Алена вытаращила глаза. Это было что-то новое… Катюшка всегда с насмешкою относилась к Фрицу и даже называла его подчас «мой дурачок», что, несомненно, немало соответствовало истине, однако таким ядом ее слова никогда не сочились.
Катюшка внезапно прервала свое беганье из угла в угол и обеспокоенно спросила:
– Как думаешь, довольно уже он выпил, чтобы оздороветь?
– Откуда мне знать? – ошарашенно пожала плечами Алена. – Ты с ним спишь, не я!
– Вот именно – сплю! Не любострастничаю, а сплю! – В голосе Катюшки зазвенели слезы.
– Да полно, – ласково взяла ее за руку Алена. – Поверь мне: не нынче, так завтра он исцелится. Не может не исцелиться! Это зелье мертвеца заставит от похоти плясать. Вся суть в том, сколько выпить… – И тут же она вспомнила, что Фрицу не выпить более ни капли. – Христа ради, зачем ты все испортила?!
– Алена! – Катюшка стиснула руки на груди, завела глаза. – Алена, да я на все готова, чтобы он никогда уже не исцелился!
Потребовалось время, чтобы Алена переварила новую жизненную цель своей приятельницы и смогла слабо пошевелить губами – не выдавив, впрочем, ни словца, ибо ответ опередил вопрос:
– Я полюбила другого!
И еще мгновение Алена немо глядела в сверкающие Катюшкины глаза, а потом все же исхитрилась спросить:
– Когда?
– Вчера! – простонала Катюшка, и слезы выступили на ее голубых очах, означая то неисчислимое количество страданий, которые она с того бесконечно далекого времени вытерпела. – Вчера полюбила, а нынче он мне предложение сделал!

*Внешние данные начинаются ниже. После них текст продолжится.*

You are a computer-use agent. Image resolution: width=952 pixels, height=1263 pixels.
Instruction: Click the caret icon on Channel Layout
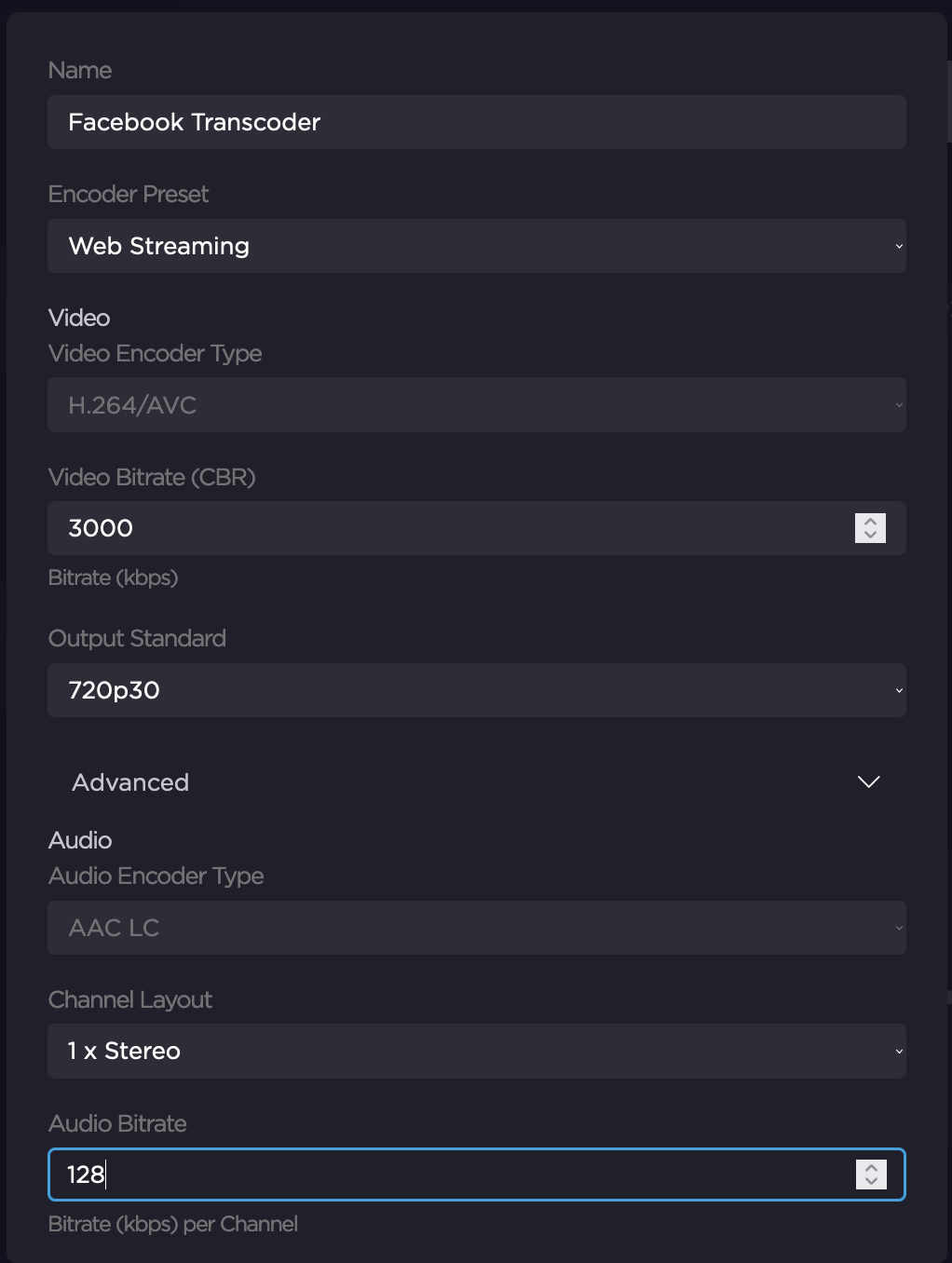(899, 1051)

Катюшка подскочила к листкам, которые Алена недавно читала, и, перебрав их, проворно выхватила один.
– Вот, послушай-ка! – торжествующе выкрикнула она и затараторила (не потому, что горазда была в бойкости чтения, – просто эти листки были уже назубок заучены-переучены!): – «Народ женский в Венеции зело благообразен, и строен, и политесен,[73] высок, тонок, во всем изряден; а к ручному делу не очень охоч, больше засиживают в прохладах, всегда любят гулять и быть в забавах».
Томно прижала листки к груди:
– Вот чего я хочу! Не теремного затворничества – свободы! Вот о чем мечтаю!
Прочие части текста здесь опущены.